Background: Back pain is a frequent health problem in the general population. The epidemiology of back pain in the general population is well researched, but detailed data on the prevalence and risk factors of back pain in athletes are rare.
Objective: The primary objective was to review articles about back pain in athletes to provide an overview of its prevalence in different sports and compare its prevalence among various types of sports and the general population.

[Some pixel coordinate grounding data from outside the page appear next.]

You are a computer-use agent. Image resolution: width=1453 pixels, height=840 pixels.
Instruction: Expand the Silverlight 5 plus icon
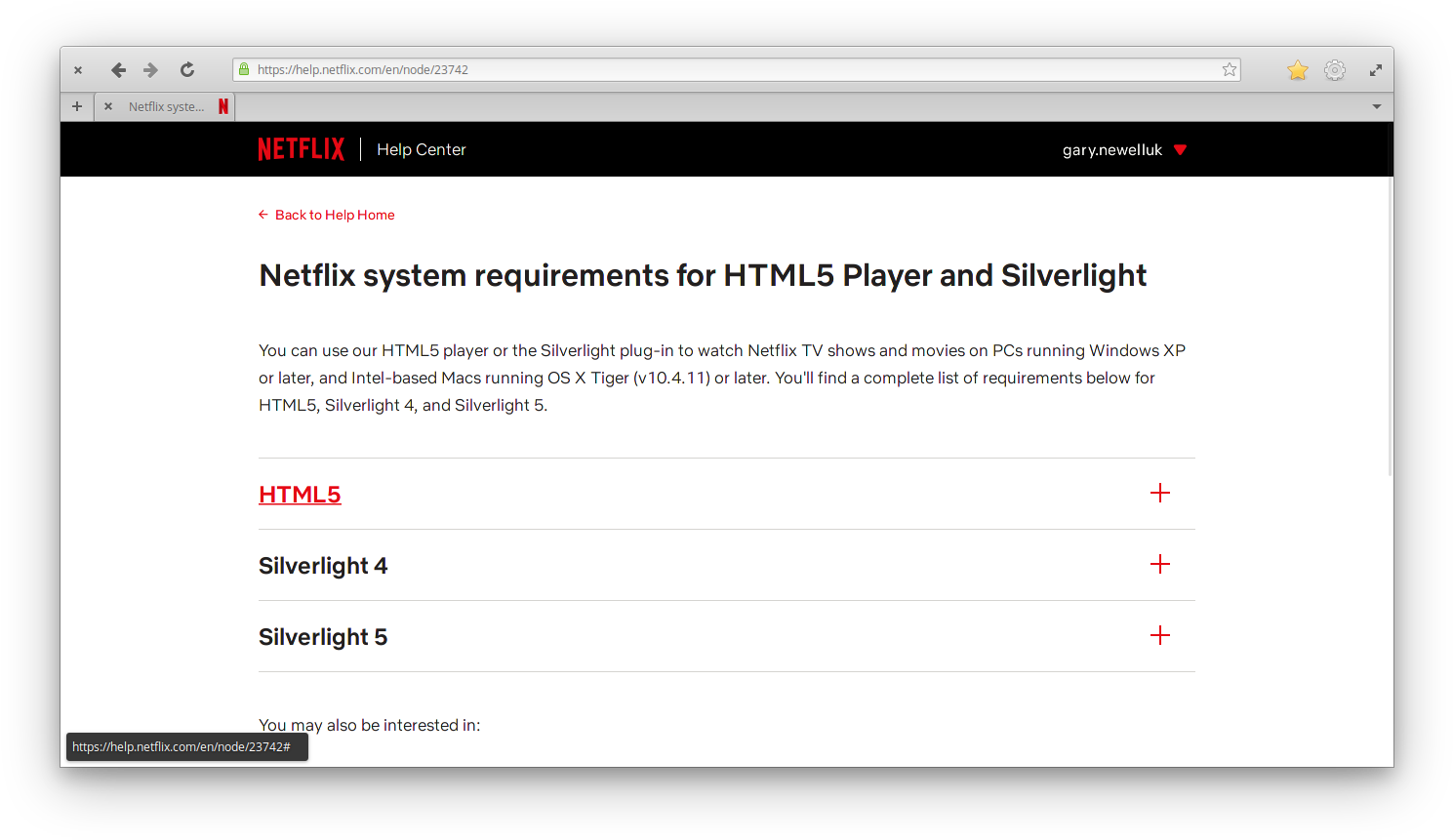1159,636
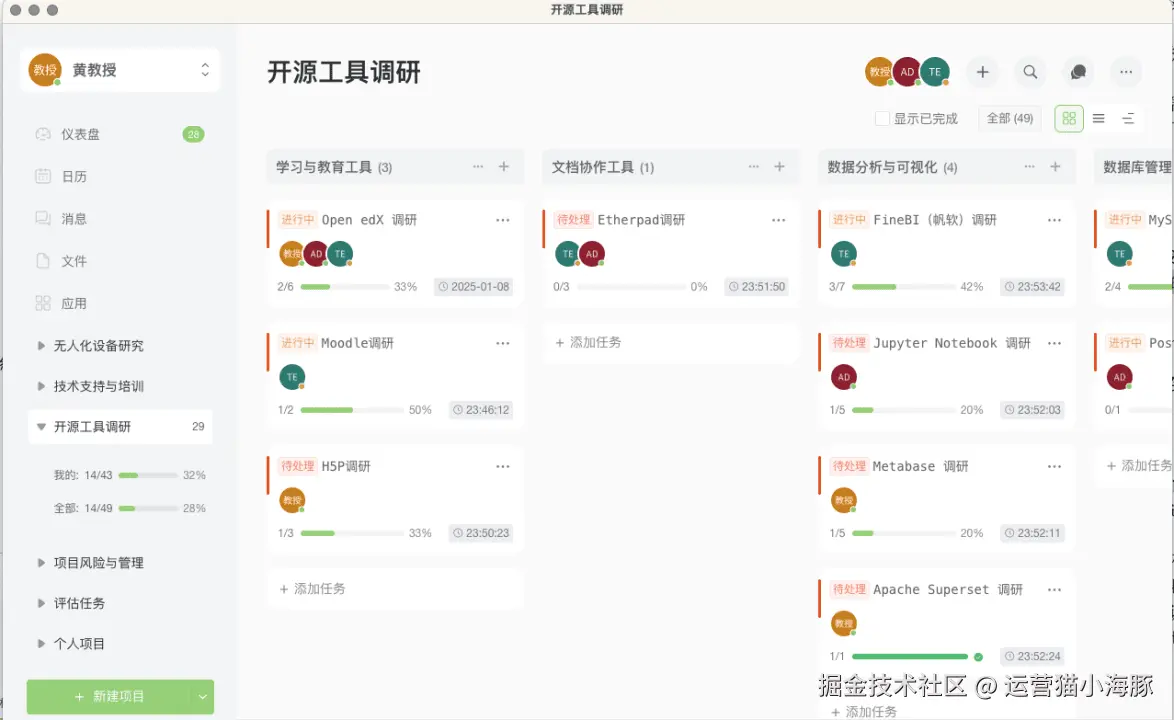
Task: Click the search magnifier icon
Action: [1030, 72]
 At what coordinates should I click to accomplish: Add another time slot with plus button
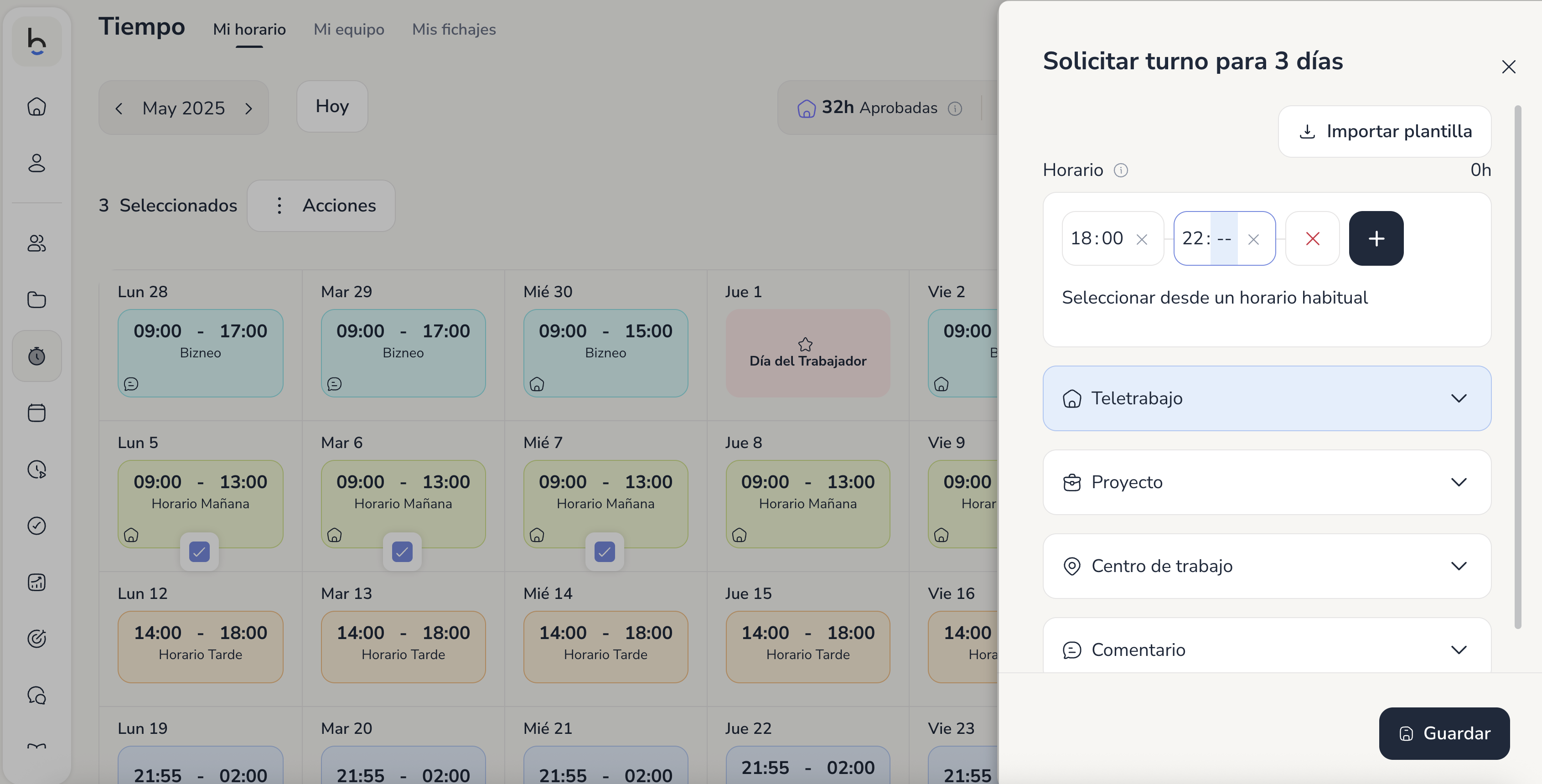(x=1376, y=238)
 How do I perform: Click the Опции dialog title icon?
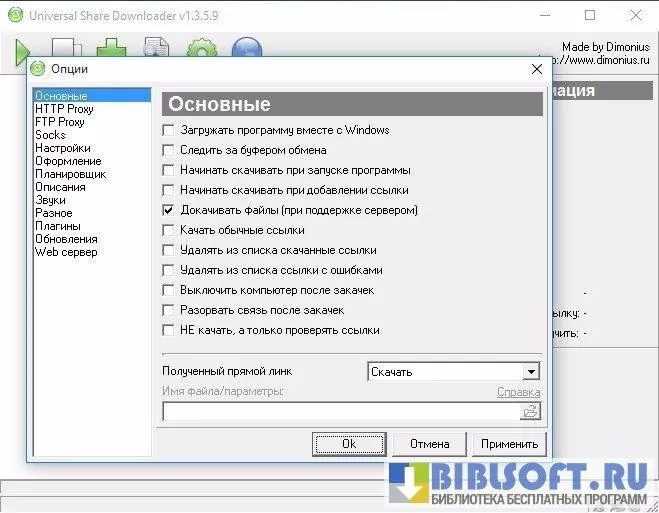pyautogui.click(x=38, y=69)
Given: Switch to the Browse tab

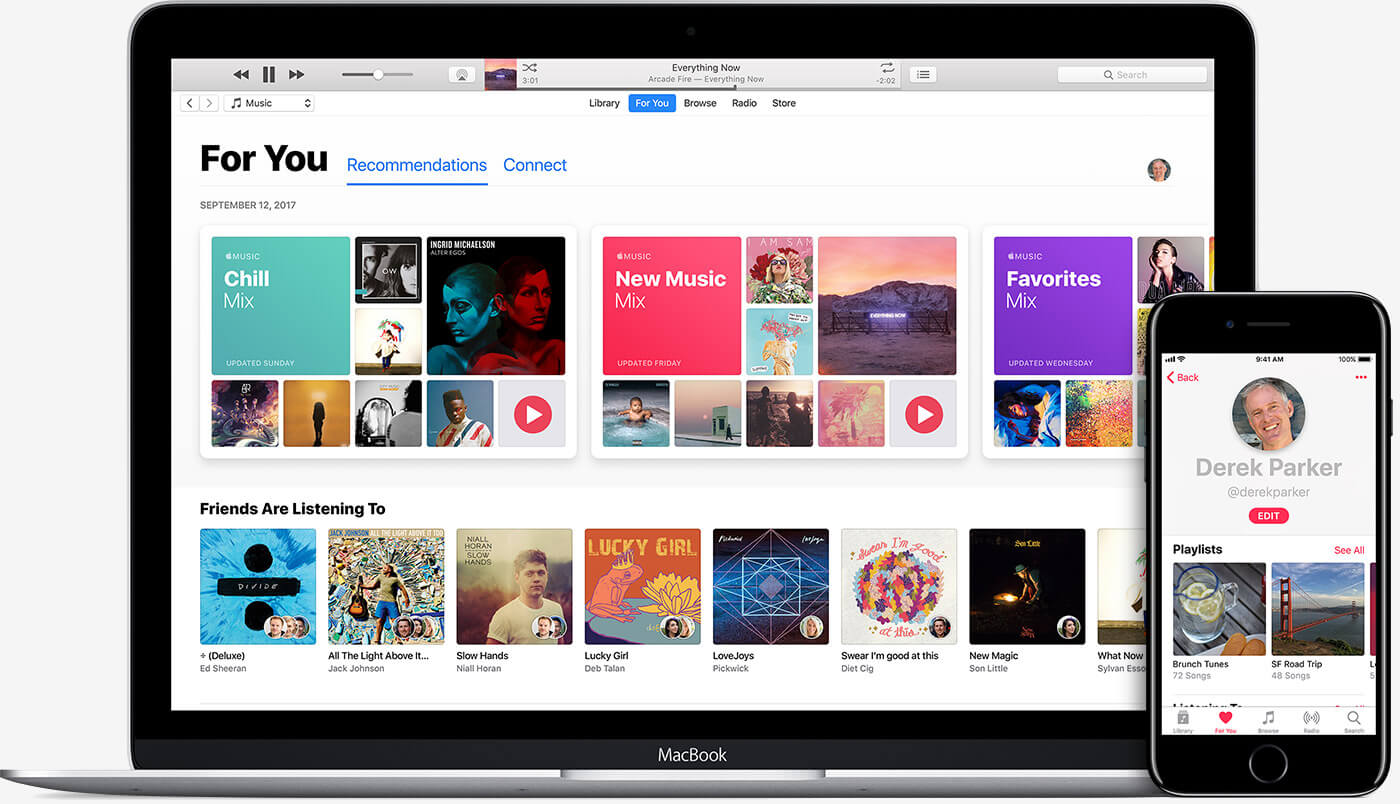Looking at the screenshot, I should (x=700, y=103).
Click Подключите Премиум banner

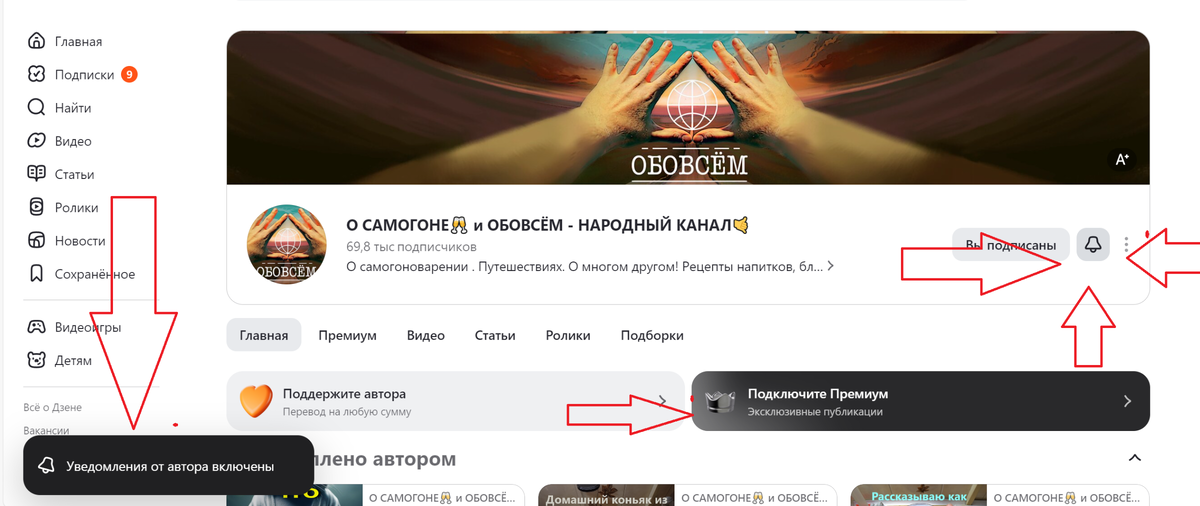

Data sources: A comprehensive search of articles published through May 2015 was conducted. Two independent reviewers searched six databases from inception (PubMed®, Embase, MEDLINE®, Cochrane Library, PsycINFO and PSYNDEX), using specifically developed search strategies, for relevant epidemiological research on back pain in 14- to 40-year-old athletes of Olympic disciplines. The reviewers independently evaluated the methodological quality of reviewed articles meeting the inclusion criteria to identify potential sources of bias. Relevant data were extracted from each study.
Results: Forty-three articles were judged to meet the inclusion criteria and were included in the assessment of methodological quality. Of these, 25 were assessed to be of high quality. Lifetime prevalence and point prevalence were the most commonly researched episodes and the lower back was the most common localization of pain. In the high-quality studies, lifetime prevalence of low back pain in athletes was 1-94%, (highest prevalence in rowing and cross-country skiing), and point prevalence of low back pain was 18-65% (lowest prevalence in basketball and highest prevalence in rowing).
Conclusion: The methodological heterogeneity of the included studies showed a wide range of prevalence rates and did not enable a detailed comparison of data among different sports, within one discipline, or versus the general population. Based on the results of this review, however, it seems obvious that back pain requires further study in some sports.